*YOUR TASK*: From the listing that follows, reproduce only the lines from the one holding "Screen dimensions: 1366x768" through the one holding "Image resolution: width=1188", both included, with no pictures.

*SUPPLIED INFORMATION*:
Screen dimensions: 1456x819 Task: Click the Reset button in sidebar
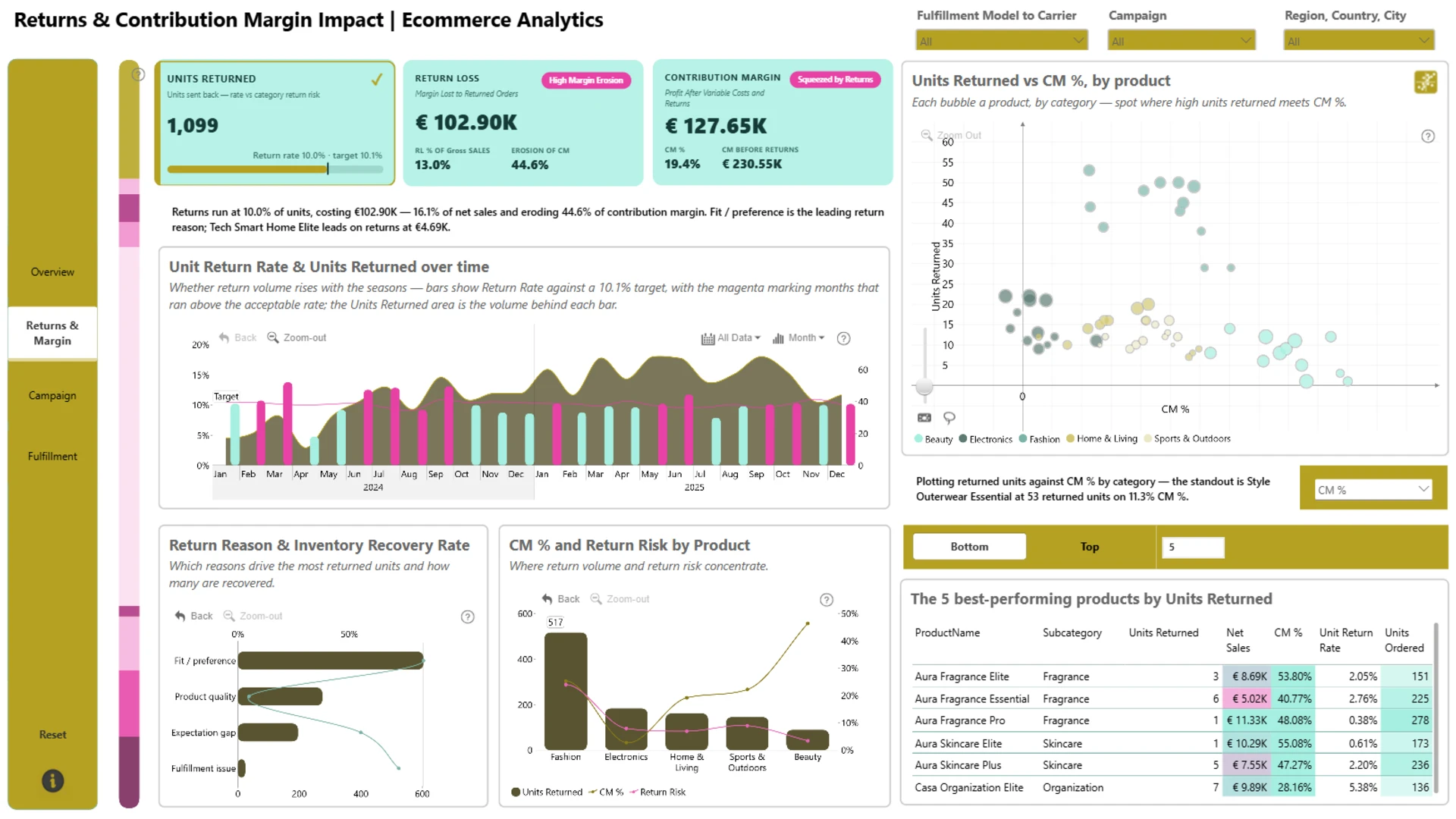point(52,735)
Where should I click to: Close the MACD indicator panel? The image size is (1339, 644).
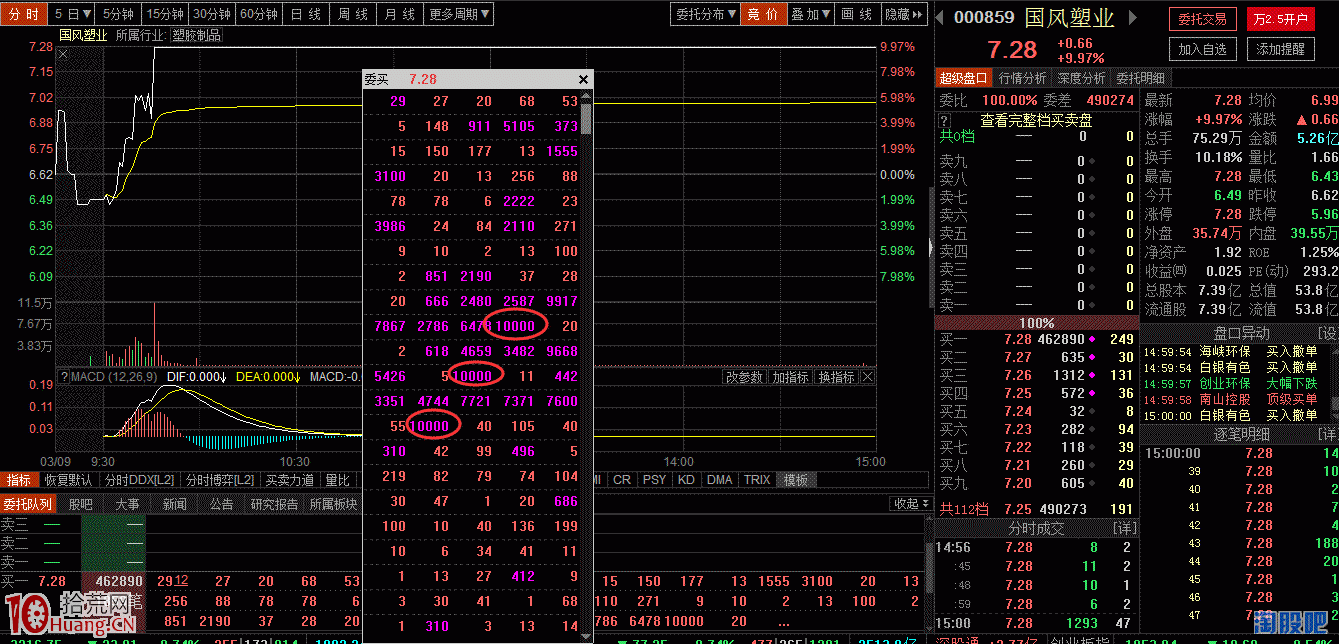point(867,377)
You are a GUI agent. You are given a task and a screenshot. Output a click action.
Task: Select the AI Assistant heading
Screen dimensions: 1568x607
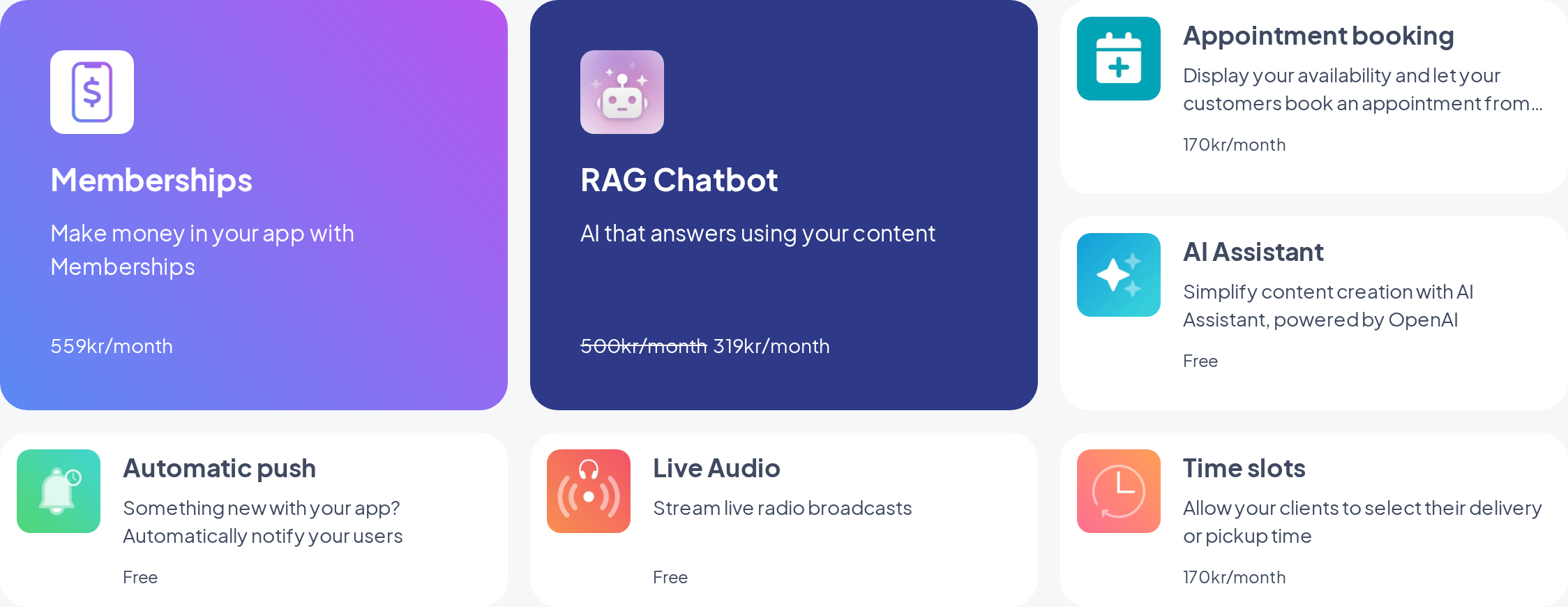coord(1253,252)
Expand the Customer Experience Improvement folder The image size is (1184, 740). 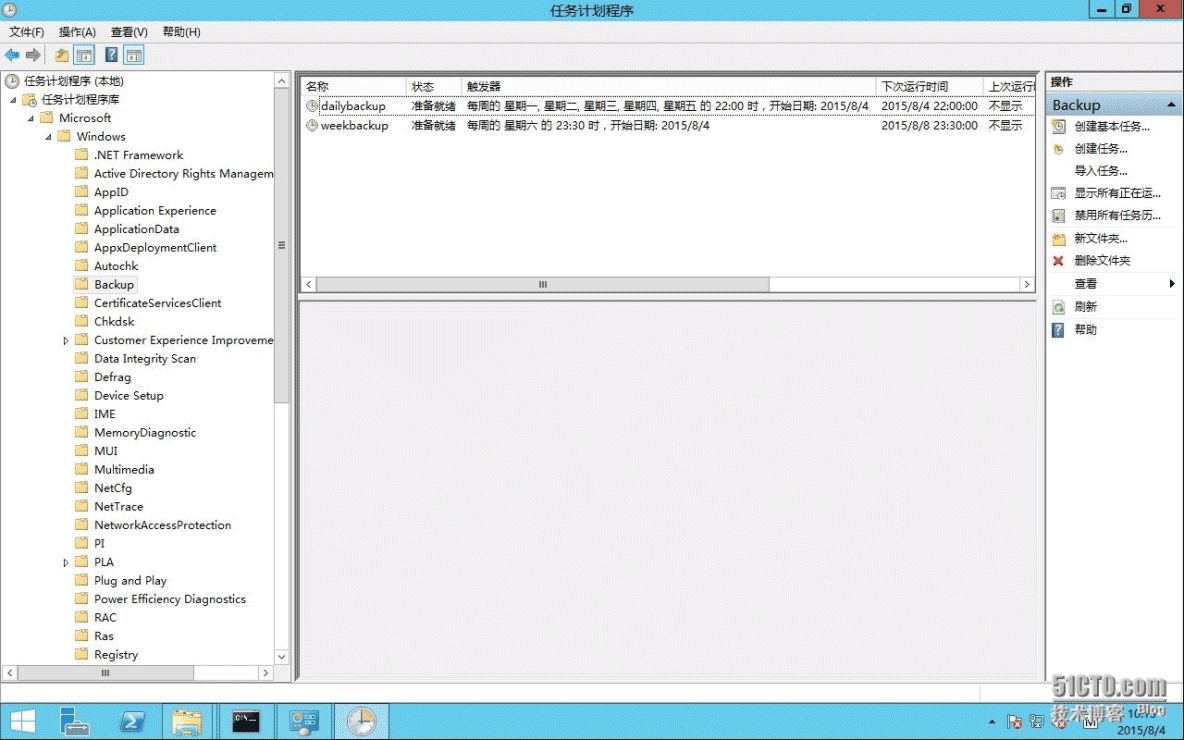tap(66, 341)
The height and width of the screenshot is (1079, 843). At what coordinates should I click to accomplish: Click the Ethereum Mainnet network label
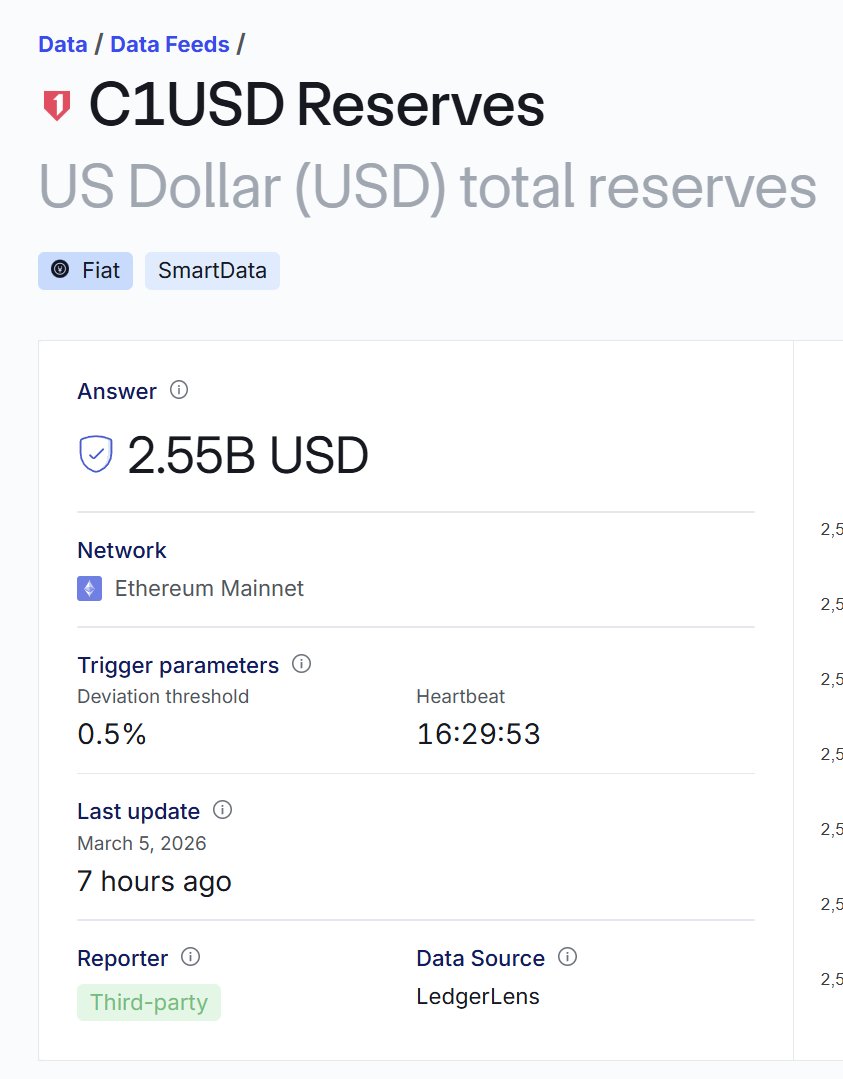point(209,588)
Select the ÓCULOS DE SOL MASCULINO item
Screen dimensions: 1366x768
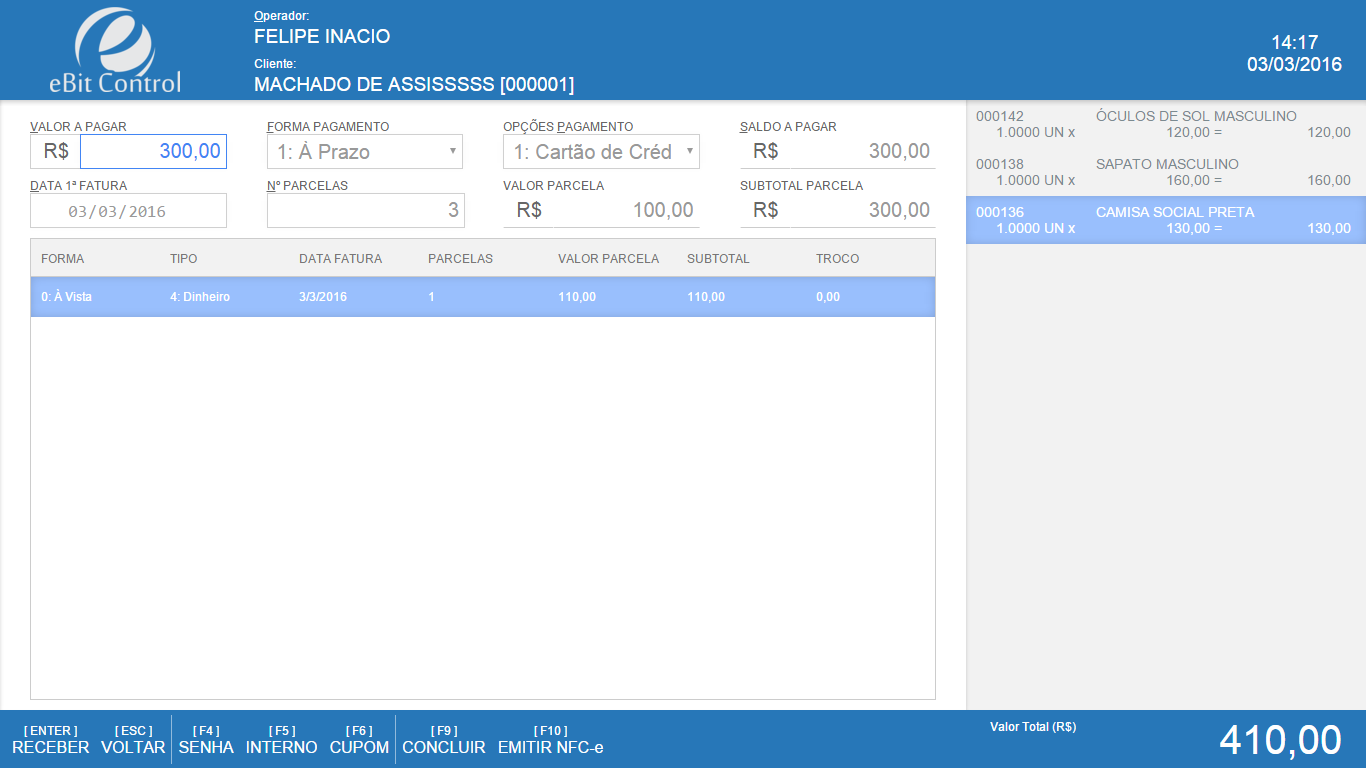point(1165,124)
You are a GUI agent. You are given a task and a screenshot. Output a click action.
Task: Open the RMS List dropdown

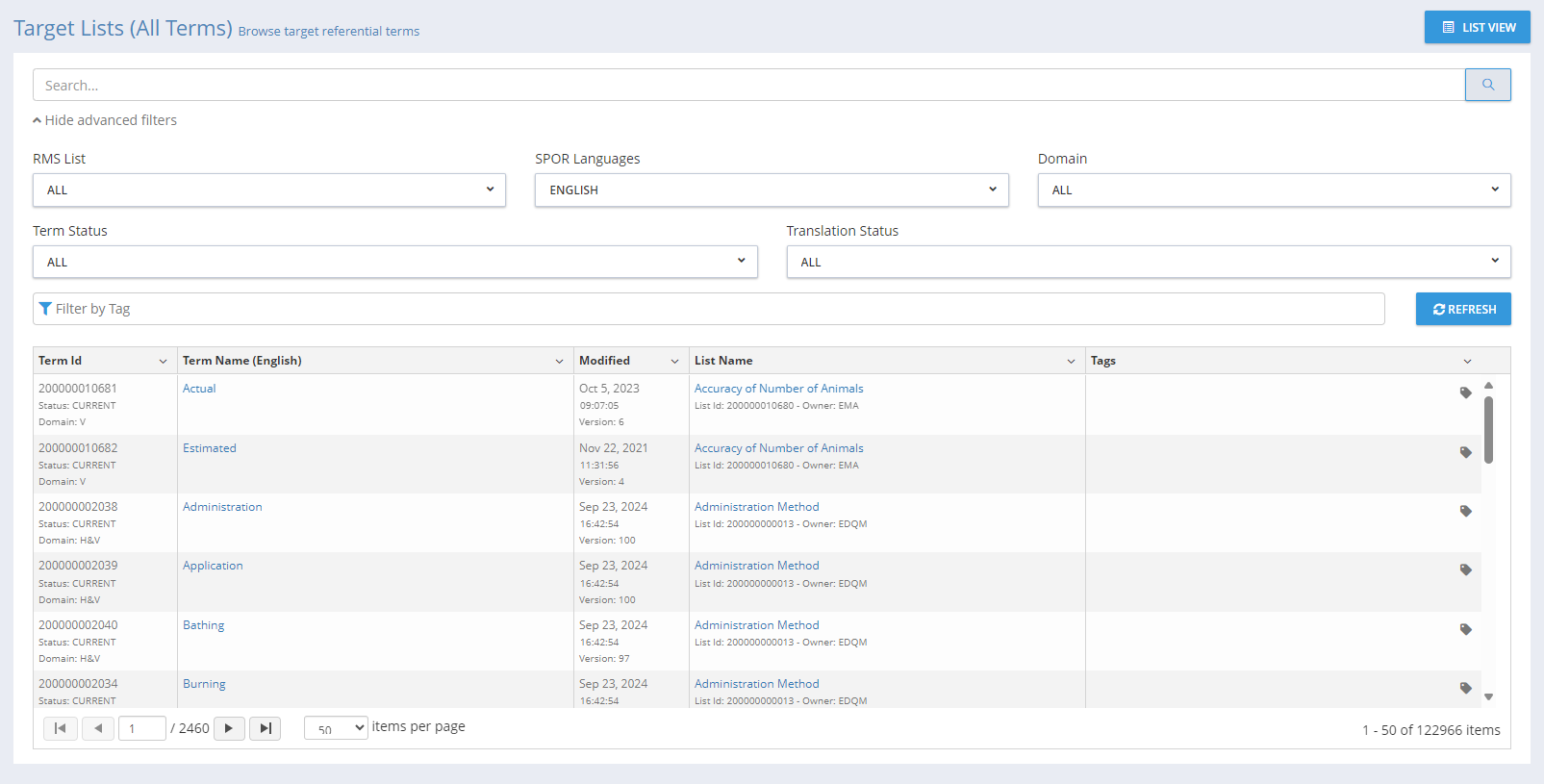coord(269,190)
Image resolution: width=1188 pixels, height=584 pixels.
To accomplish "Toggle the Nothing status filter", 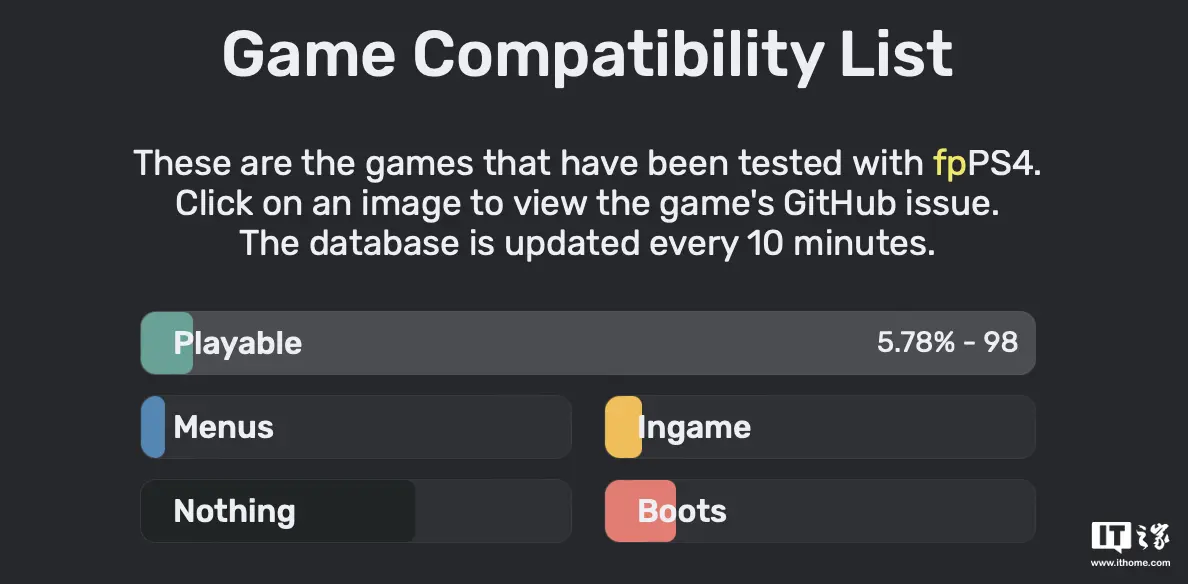I will tap(356, 511).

*RESPONSE BELOW*:
Screen dimensions: 1366x768
point(1165,124)
You are a GUI agent. You are given a task and a screenshot. Output a click action.
Task: Open the RMS List dropdown

coord(269,190)
Image resolution: width=1188 pixels, height=584 pixels.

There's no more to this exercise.